> **Exercise objective**:
Scan the listing below. Return every line containing the string "Task".

> **Information**:
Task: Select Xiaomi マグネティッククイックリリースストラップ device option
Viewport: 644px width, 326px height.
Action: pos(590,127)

---

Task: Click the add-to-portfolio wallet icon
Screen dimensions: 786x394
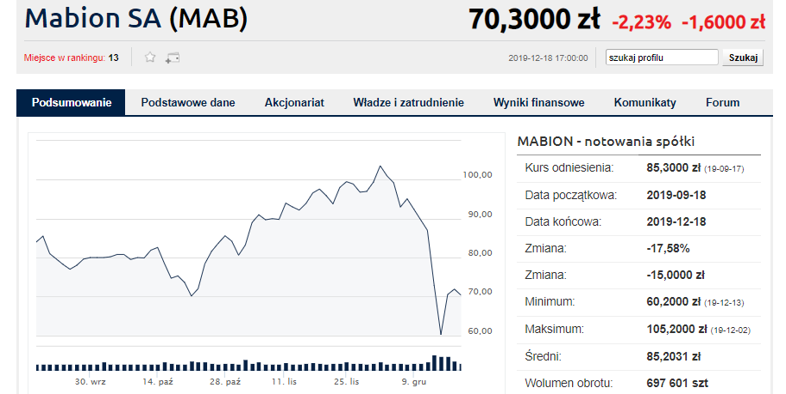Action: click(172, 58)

...

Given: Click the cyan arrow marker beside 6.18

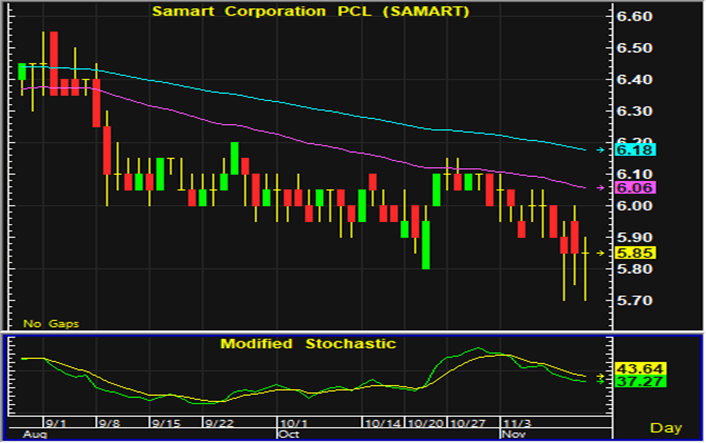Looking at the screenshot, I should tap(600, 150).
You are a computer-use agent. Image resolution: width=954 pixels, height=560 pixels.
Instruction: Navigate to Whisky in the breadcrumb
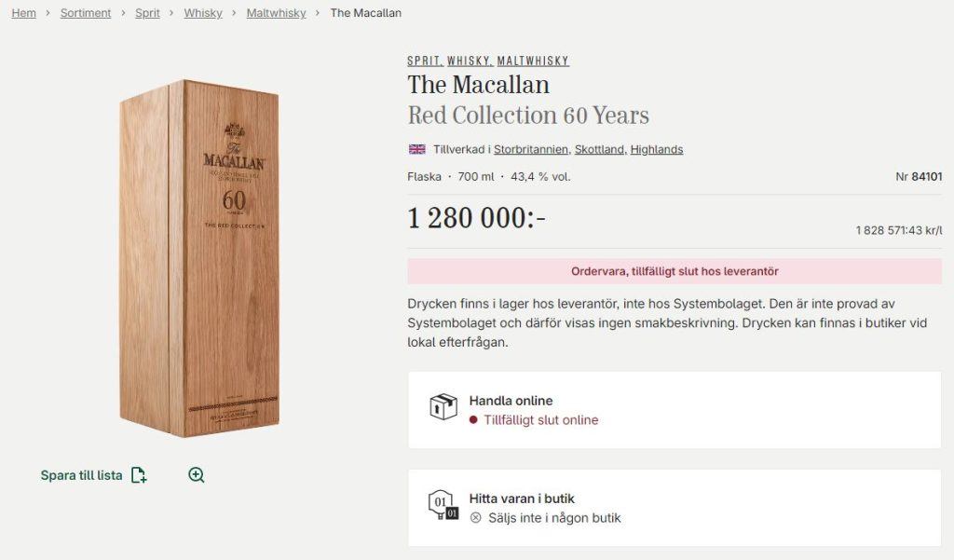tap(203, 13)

> **Solution for this problem**:
Task: Select Xiaomi マグネティッククイックリリースストラップ device option
Task: Click the add-to-portfolio wallet icon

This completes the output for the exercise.